# JSON examples and exercise
****
+ get familiar with packages for dealing with JSON
+ study examples with JSON strings and files 
+ work on exercise to be completed and submitted 
****
+ reference: http://pandas.pydata.org/pandas-docs/stable/io.html#io-json-reader
+ data source: http://jsonstudio.com/resources/
****

In [None]:
import pandas as pd

## imports for Python, Pandas

In [None]:
import json
from pandas.io.json import json_normalize

## JSON example, with string

+ demonstrates creation of normalized dataframes (tables) from nested json string
+ source: http://pandas.pydata.org/pandas-docs/stable/io.html#normalization

In [None]:
# define json string
data = [{'state': 'Florida', 
         'shortname': 'FL',
         'info': {'governor': 'Rick Scott'},
         'counties': [{'name': 'Dade', 'population': 12345},
                      {'name': 'Broward', 'population': 40000},
                      {'name': 'Palm Beach', 'population': 60000}]},
        {'state': 'Ohio',
         'shortname': 'OH',
         'info': {'governor': 'John Kasich'},
         'counties': [{'name': 'Summit', 'population': 1234},
                      {'name': 'Cuyahoga', 'population': 1337}]}]

In [None]:
# use normalization to create tables from nested element
json_normalize(data, 'counties')

In [None]:
# further populate tables created from nested element
json_normalize(data, 'counties', ['state', 'shortname', ['info', 'governor']])

****
## JSON example, with file

+ demonstrates reading in a json file as a string and as a table
+ uses small sample file containing data about projects funded by the World Bank 
+ data source: http://jsonstudio.com/resources/

In [None]:
# load json as string
json.load((open('world_bank_projects_less.json')))

In [None]:
# load as Pandas dataframe
sample_json_df = pd.read_json('world_bank_projects_less.json')
sample_json_df

****
## JSON exercise

Using data in file 'data/world_bank_projects.json' and the techniques demonstrated above,
1. Find the 10 countries with most projects
2. Find the top 10 major project themes (using column 'mjtheme_namecode')
3. In 2. above you will notice that some entries have only the code and the name is missing.

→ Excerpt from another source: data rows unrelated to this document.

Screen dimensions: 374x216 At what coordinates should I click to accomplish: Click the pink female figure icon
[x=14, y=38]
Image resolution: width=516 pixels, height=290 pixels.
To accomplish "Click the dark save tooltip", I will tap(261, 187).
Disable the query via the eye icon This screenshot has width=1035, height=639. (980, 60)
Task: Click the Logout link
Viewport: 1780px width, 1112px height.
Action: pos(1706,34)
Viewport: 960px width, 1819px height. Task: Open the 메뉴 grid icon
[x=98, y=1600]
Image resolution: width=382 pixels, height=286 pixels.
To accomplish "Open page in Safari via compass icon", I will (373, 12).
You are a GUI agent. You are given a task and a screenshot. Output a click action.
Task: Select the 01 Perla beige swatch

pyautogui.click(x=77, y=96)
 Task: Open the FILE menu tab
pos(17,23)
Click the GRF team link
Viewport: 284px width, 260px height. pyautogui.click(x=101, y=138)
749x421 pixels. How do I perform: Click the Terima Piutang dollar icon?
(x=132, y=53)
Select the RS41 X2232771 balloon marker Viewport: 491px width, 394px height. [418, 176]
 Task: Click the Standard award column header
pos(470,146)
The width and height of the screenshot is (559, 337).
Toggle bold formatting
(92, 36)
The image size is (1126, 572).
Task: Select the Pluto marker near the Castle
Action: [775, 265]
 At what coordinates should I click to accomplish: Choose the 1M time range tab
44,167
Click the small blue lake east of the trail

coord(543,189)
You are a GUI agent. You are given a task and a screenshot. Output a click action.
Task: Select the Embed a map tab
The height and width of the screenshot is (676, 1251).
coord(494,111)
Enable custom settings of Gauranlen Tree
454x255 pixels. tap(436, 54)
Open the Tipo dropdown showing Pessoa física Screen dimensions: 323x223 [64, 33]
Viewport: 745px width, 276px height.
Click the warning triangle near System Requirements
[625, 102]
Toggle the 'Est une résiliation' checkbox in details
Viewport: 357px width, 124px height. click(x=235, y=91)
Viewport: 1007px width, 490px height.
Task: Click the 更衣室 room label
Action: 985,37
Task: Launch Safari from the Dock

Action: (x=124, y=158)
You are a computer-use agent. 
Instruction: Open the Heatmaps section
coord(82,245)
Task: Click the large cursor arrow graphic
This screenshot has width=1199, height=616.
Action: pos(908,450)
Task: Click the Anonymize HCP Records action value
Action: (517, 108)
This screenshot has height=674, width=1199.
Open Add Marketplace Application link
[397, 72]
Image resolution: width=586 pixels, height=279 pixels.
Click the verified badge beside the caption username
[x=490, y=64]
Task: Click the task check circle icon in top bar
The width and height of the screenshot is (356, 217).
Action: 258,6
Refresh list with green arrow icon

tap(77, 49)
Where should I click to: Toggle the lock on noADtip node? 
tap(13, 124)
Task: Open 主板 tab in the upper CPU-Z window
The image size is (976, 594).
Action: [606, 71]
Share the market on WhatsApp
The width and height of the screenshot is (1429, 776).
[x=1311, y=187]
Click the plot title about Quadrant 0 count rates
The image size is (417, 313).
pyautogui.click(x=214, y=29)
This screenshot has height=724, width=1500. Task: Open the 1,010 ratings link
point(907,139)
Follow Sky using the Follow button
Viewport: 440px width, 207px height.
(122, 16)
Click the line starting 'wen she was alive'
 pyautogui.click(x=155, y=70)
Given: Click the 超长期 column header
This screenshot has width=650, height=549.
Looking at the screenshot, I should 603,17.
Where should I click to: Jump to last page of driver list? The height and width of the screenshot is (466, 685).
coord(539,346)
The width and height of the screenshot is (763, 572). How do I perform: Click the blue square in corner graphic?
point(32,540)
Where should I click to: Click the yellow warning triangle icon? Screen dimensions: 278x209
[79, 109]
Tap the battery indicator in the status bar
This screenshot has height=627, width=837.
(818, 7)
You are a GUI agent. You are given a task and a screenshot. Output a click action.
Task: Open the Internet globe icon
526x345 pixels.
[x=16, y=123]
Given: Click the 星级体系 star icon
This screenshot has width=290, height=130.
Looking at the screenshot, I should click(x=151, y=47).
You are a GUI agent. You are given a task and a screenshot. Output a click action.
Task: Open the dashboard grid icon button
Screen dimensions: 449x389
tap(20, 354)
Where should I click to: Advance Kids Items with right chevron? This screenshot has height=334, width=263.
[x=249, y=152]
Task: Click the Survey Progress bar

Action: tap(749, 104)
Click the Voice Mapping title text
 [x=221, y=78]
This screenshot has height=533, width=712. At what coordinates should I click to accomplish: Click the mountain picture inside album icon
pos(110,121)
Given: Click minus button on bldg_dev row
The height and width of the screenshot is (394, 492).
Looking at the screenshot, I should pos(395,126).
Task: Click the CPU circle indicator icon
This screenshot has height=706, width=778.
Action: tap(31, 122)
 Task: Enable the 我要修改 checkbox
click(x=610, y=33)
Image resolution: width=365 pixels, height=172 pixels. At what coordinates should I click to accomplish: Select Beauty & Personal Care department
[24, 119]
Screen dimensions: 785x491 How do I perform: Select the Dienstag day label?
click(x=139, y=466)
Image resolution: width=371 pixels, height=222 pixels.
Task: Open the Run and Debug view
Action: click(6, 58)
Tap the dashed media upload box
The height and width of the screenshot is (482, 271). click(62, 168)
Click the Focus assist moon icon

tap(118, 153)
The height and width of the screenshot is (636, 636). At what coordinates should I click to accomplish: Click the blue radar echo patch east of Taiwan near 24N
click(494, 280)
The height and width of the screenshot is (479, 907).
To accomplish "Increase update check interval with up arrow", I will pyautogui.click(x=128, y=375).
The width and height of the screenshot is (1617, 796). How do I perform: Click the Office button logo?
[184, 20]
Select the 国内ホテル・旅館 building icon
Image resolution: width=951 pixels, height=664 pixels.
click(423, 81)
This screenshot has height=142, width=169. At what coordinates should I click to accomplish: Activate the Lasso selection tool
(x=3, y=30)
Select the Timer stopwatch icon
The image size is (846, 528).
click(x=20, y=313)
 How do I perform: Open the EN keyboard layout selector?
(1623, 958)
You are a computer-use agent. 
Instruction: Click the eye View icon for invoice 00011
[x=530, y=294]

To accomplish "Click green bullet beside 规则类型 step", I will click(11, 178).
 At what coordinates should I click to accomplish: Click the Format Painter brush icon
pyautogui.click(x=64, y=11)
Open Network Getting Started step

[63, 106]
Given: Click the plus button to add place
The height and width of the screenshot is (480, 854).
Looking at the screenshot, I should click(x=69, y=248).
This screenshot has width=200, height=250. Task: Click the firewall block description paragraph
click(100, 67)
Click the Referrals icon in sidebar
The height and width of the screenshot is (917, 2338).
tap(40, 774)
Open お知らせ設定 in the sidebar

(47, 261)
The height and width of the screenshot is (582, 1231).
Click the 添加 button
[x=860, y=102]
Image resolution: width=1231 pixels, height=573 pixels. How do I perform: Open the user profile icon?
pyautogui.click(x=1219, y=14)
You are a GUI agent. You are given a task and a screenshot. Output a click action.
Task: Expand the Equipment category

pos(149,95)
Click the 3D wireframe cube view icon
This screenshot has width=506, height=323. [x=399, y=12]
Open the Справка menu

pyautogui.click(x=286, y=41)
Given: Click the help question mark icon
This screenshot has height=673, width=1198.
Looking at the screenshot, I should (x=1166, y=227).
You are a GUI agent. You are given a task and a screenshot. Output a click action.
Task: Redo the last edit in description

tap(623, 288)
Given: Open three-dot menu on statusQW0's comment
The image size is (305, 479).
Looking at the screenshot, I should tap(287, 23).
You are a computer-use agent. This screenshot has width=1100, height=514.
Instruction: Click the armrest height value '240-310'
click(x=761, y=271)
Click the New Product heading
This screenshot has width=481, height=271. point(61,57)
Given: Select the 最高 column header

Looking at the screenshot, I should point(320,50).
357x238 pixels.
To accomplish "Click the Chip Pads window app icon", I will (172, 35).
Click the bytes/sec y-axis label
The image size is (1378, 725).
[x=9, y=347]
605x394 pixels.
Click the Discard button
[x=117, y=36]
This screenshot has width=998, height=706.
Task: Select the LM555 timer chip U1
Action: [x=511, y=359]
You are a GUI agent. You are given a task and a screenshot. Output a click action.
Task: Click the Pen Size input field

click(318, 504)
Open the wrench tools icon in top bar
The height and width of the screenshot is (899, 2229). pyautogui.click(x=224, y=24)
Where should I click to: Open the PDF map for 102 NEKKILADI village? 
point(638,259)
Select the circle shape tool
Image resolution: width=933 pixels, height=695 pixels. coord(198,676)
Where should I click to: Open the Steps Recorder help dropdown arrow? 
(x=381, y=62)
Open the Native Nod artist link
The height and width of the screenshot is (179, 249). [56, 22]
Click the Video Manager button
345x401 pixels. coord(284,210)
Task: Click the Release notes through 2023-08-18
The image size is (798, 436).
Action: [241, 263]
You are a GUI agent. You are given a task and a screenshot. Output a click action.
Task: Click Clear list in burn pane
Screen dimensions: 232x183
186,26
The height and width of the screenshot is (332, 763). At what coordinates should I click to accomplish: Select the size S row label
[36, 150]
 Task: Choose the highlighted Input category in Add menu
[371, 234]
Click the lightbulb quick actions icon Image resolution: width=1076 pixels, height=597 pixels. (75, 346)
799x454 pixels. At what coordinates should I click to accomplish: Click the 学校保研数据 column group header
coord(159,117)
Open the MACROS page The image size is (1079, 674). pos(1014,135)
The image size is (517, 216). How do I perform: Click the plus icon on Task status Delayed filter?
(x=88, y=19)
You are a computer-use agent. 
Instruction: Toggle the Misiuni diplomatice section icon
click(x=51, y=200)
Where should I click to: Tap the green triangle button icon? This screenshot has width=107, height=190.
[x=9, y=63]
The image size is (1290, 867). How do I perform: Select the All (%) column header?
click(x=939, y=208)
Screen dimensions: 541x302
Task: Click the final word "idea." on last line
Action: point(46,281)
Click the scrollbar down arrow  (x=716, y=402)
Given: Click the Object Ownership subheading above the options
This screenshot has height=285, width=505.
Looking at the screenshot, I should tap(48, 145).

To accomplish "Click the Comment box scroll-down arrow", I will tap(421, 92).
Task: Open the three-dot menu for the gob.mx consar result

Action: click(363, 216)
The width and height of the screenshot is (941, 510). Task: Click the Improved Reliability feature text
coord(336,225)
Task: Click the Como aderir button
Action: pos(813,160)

Create a dataframe with the missing names filled in.

In [None]:
json.load((open('world_bank_projects.json')))

In [None]:
df=pd.read_json('world_bank_projects.json')

In [None]:
# exploring the data 
df.head()

In [None]:
# confirming the type is a dataframe
type(df)

In [None]:
df.shape

In [None]:
# extracting columns of interest in this case its the country name and the projects 
df1=df.loc[:,["countryname","project_name"]]

In [None]:
# confirming the contents of my new dataframe 
df1.head()

In [None]:
# 10 countries with the most projects
df1.groupby("countryname").size().sort_values().tail(10)

In [None]:
# extracting columns of interest in this case its the country name and the major proejct theme 
df2=df.loc[:,["countryname","mjtheme_namecode"]]

In [None]:
#confirming the contents of my new dataframe 
df2.head()

In [None]:
# exploring sub data within the mjtheme_namecode column
df2.mjtheme_namecode[60]

In [None]:
# extracting data of interest which is project type and appending it to a new list 
mjt = []
for x in range(500):
    mjt.append(df2.mjtheme_namecode[x][0]["name"])

In [None]:
# confirm that all rows where analyzed
len(mjt)

In [None]:
# adding data of interest to the data frame
df2["major_project_theme"]= mjt

In [None]:
#10 major project themes
df2.groupby("major_project_theme").size().sort_values().tail(10)

In [None]:
pcan ={}
#pcan == proejct country code and name dict
for z in range(500):
    pcan[df2.mjtheme_namecode[z][0]["code"]]=df2.mjtheme_namecode[z][0]["name"]

In [None]:
#exploring pcan dict content 
pcan

In [None]:
#checking for empty data and adding project theme based on the pcan dict 
for y in range(500):
    if df2.mjtheme_namecode[y][0]["name"] == '':
        df.mjtheme_namecode[y][0]["name"] == pcan[df.mjtheme_namecode[y][0]["code"]]

In [None]:
mjt2 = []
for p in range(500):
    mjt2.append(df.mjtheme_namecode[p][0]["name"])

In [None]:
mjt2